De volta a terra, chegamos a São Francisco de Goiás, estradões sem fim e paramos para um almoço típico goiano feito só para nós, o famoso arroz goiano, uma mistura maluca que comi até dar câimbra no maxilar, pousada, banho e cama.

“ Recria tua vida, sempre, sempre.
Remove pedras e planta roseiras e faz doces. Recomeça.” 

Dia 04 – São Francisco de Goiás – Itaguari
Hoje a surpresa era a pousada que terminaríamos o dia, suspense criado e grupo todo desconfiado.
Na saída passamos no Museu de Cora, onde tivemos uma explicação apaixonada da região, enquanto o moço não economizava palavras, eu olhava para fora e via o sol cada vez mais alto, maior e mais quente, iríamos sofrer.
Tivemos que carregar um punhado de castanha baru e dois abacaxis, porque goiano é assim, caloroso e receptivo.
Mais um dia no cerrado brasileiro, de personagens, de frutas como pequi, seriguela, tamarindo, caju vermelho, da comida típica como a gueroba, do sol incansável com encontros improváveis de água, do estradão empoeirado, de um Brasil rico.
Hoje encontramos alguns pés cheios de caju vermelho, tem um doce mais ácido, enchi o bolso de trás da camisa e descobri a noite que é ótimo para manchar as peças, o tamarindo comi com moderação, pois já tinha ouvido relatos do desarranjo que dá com a turma que se empolga.
Paramos na beira de um rio para nos refrescar e curtir um pouco a preciosa presença de sombra, algo não tão comum no percurso, esse dia durante o picnic na igreja, um vento inesperado e forte arremessou algumas frutas da árvore que estavamos embaixo sobre nós, sorte que todo mundo estava de capacete.
Finalmente chegamos a pousada, em cima de um posto de gasolina, um bar embaixo, existe alguns boatos que alguns dormiram no bar ao lado da geladeira porque estava mais fresco, essa noite de 15 em 15 minutos estouravam bombas, ninguém soube explicar a razão.

“ O saber a gente aprende com os mestres e os livros.
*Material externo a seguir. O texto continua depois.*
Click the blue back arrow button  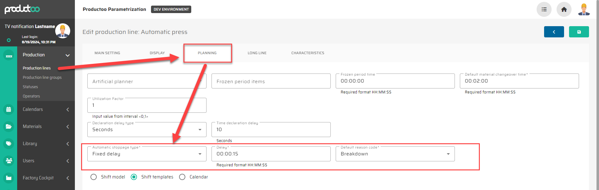click(554, 32)
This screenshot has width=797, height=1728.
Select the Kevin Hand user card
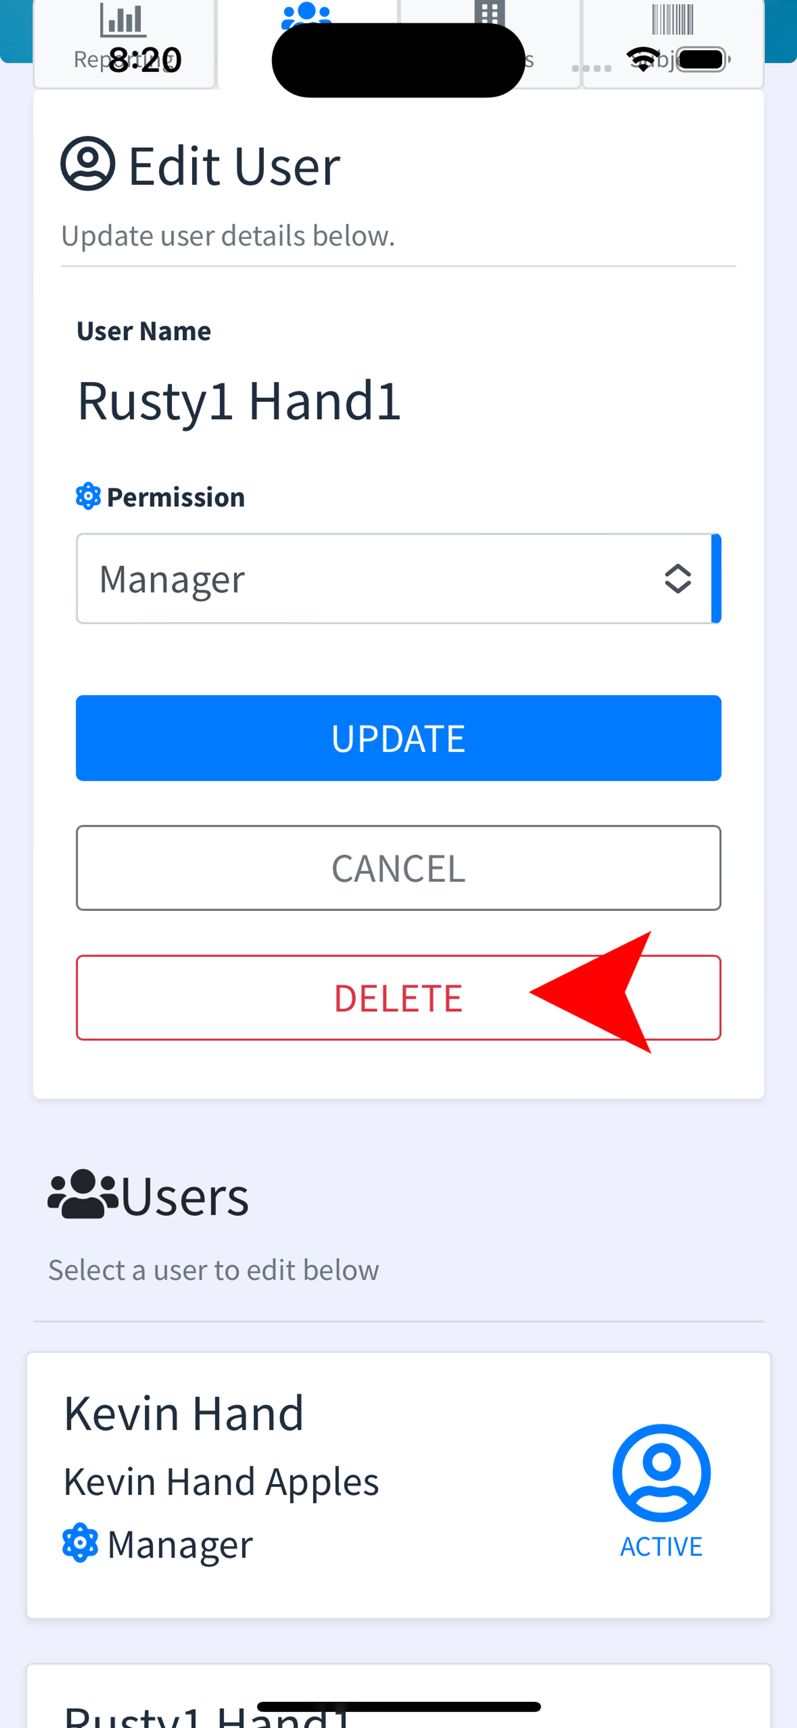[x=399, y=1485]
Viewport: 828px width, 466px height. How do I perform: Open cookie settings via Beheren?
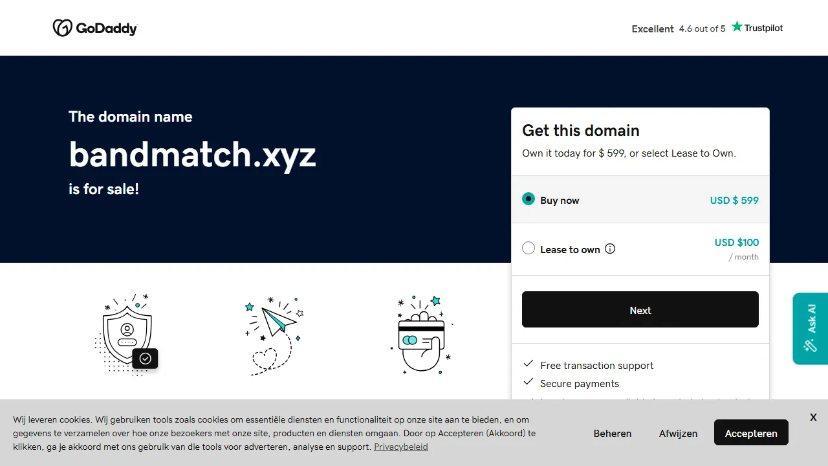tap(612, 433)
A sabedoria se aprende é com a vida e com os humildes.” 


Dia 05 Itaguari – Goiás Velho

Chegamos ao último dia de pedal, as pernas mais cansadas e aquela vontade de completar todo percurso, já bate aquela saudades da turma, das brincadeiras, dos perrengues, então é curtir cada km.
De todos os dias de pedal, esse provavelmente é o mais travado, seguimos bem por 85% do percurso, mas o final que passa pelo túmulo do famoso Chico Mineiro é mais travado, um tal de pula cerca, carrega bike, passa por cima de pedra e se esconde de boi.
Também é a parte do caminho com sinalização mais difícil, é preciso ficar atento para não errar nas bifurcações, fizemos uma parada mais longa no almoço, para esperar uma trégua do sol, que não existiu.
Entramos em um single, uma parte com mato mais alto até voltarmos a estrada e encontrarmos um picnic montado que parecia uma miragem, chupei três laranjas com casca e tudo, a promessa que dali para frente era só descida, só promessa.
Os últimos kms, foram de uma descida longa cascalhada, com a poeira levantando e o sol se pondo, um visual que era pura poesia, já tinha dado aquele nó na garganta.
Paramos na igreja, onde aguardamos todos e aquela cumplicidade de feito concluído já estava no ar, faltava o asfalto e chegar na cidade e no Museu de Cora, ver a estátua dela no banquinho.
A descida é alucinante, entramos na cidade e a Ave Maria começou a sair das pequenas caixas da via principal ao lado do rio, foi o que faltava para os olhos transbordarem.
A linda igreja da praça, o sol se pondo, a imagem de Cora e o grupo se abraçando, para finalizar essa história.
Na pousada, um violão e todos cantando junto, aquelas músicas que aliviam o coração e descansam as pernas.

Importante: O caminho de Cora não tem infra durante o percurso, importante você ir com alguém que opere na região e tenha experiência, a Logística Aventura foi quem cuidou de tudo.